→ Set exercise: Copy the data below word for word, from the line with "Screen dimensions: 529x268" up to and including the line with "Action: [x=251, y=276]", and leave the pictures out of your answer.

→ Task input:
'''
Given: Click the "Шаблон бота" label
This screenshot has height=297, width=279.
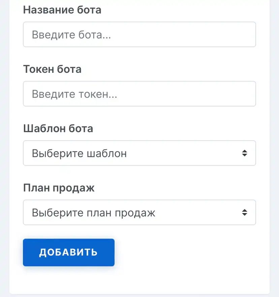Looking at the screenshot, I should pyautogui.click(x=58, y=128).
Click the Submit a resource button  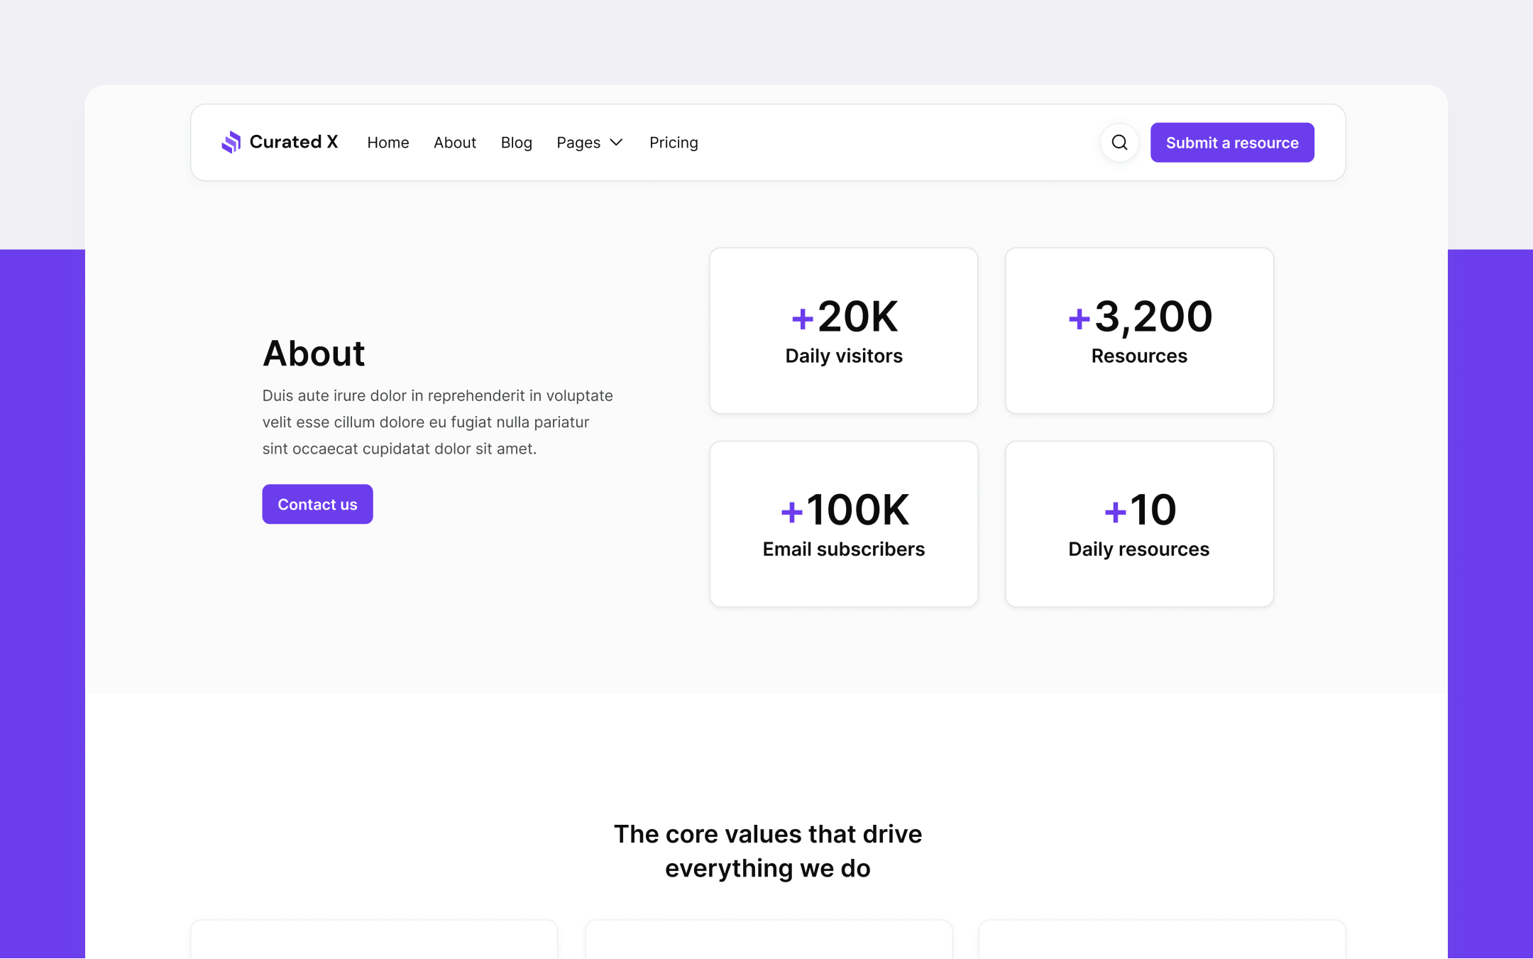1232,142
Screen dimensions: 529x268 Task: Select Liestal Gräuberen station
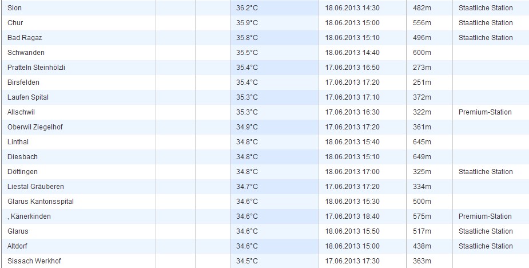click(x=35, y=187)
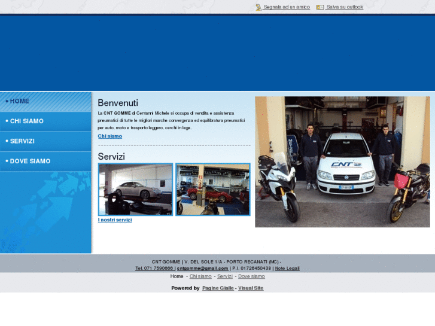
Task: Click the footer Dove siamo link
Action: [x=251, y=276]
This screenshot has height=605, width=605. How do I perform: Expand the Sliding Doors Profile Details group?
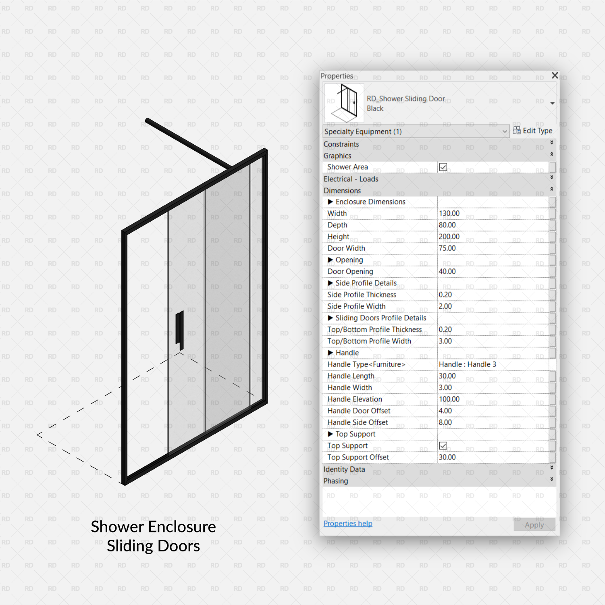point(330,318)
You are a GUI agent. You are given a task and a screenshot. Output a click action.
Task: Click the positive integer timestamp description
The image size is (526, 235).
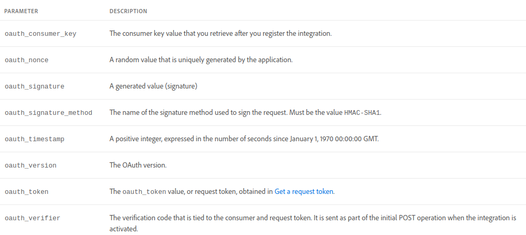tap(244, 139)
'''
→ Answer to the problem:
Screen dimensions: 529x268 Task: Select Liestal Gräuberen station
click(x=35, y=187)
Task: Click the footer Dove siamo link
Action: [x=251, y=276]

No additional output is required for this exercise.